** Extracted entries **
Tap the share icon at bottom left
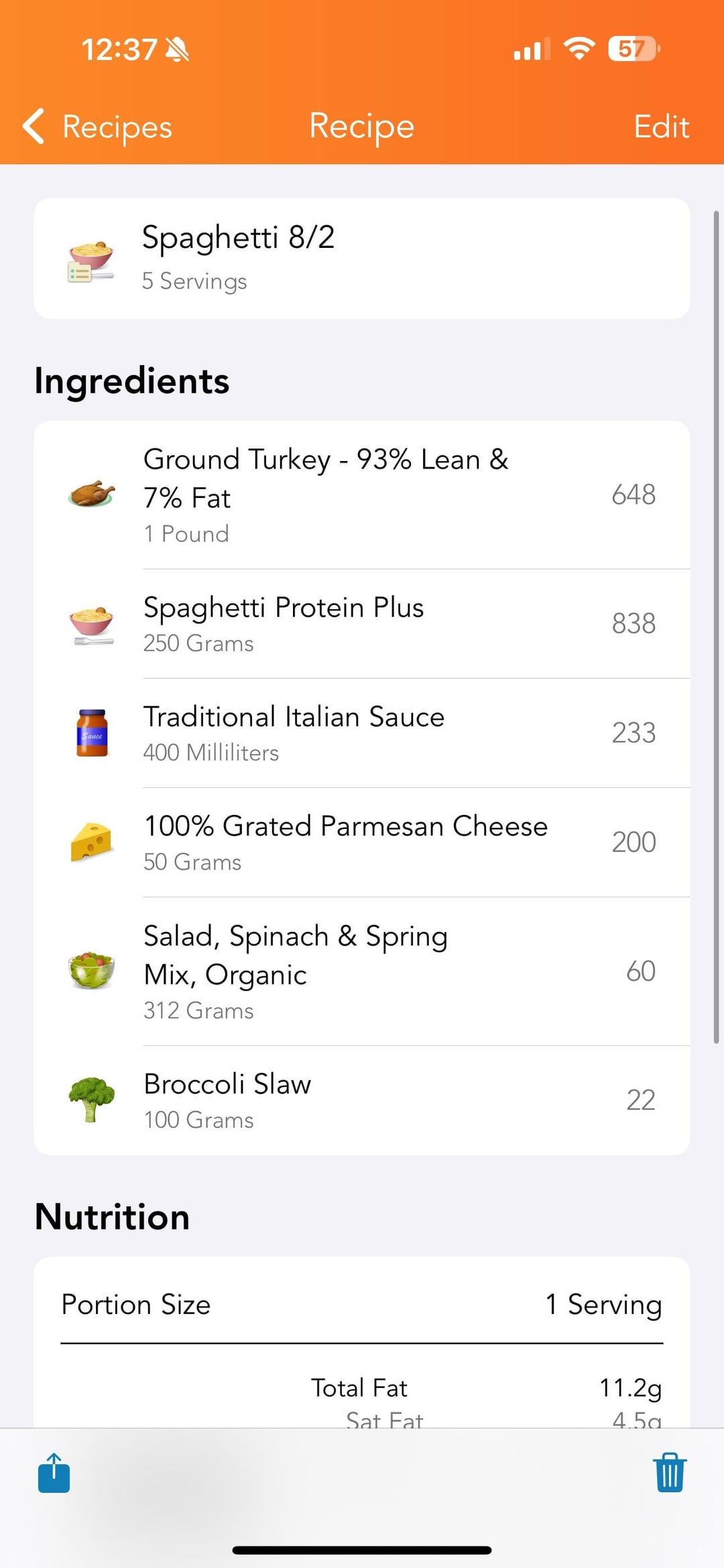 point(54,1473)
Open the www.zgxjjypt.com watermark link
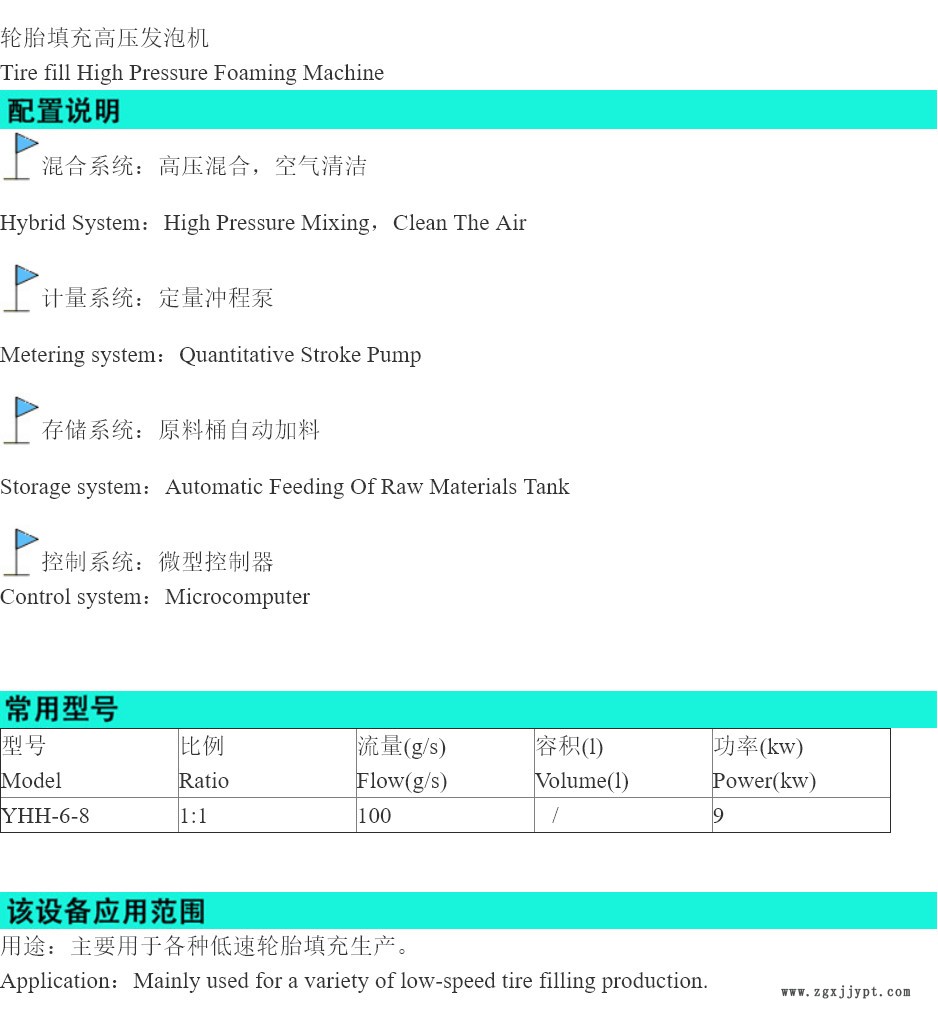The width and height of the screenshot is (938, 1014). pyautogui.click(x=845, y=992)
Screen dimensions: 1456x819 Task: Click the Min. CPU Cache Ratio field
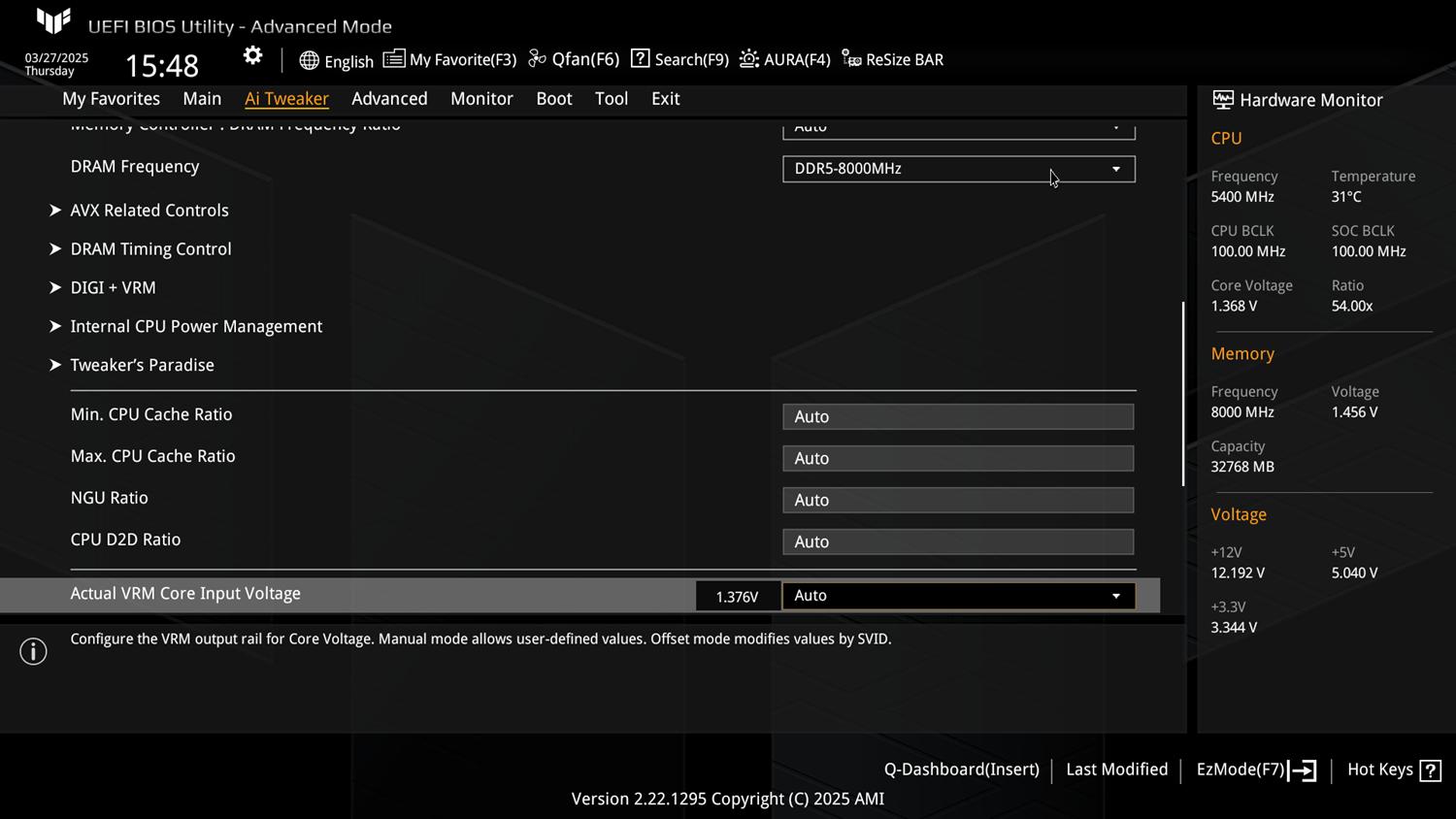(958, 417)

** Aim of the exercise **
In the part that opens with the line containing "Open the www.zgxjjypt.com watermark link" and closes at the end of the records, change "field" to "input box" and keep everything else the same. Give only those lines, without the pictures.

** Response **
Open the www.zgxjjypt.com watermark link
The width and height of the screenshot is (938, 1014). pyautogui.click(x=845, y=992)
Screen dimensions: 1456x819 Task: Click the Min. CPU Cache Ratio input box
(958, 417)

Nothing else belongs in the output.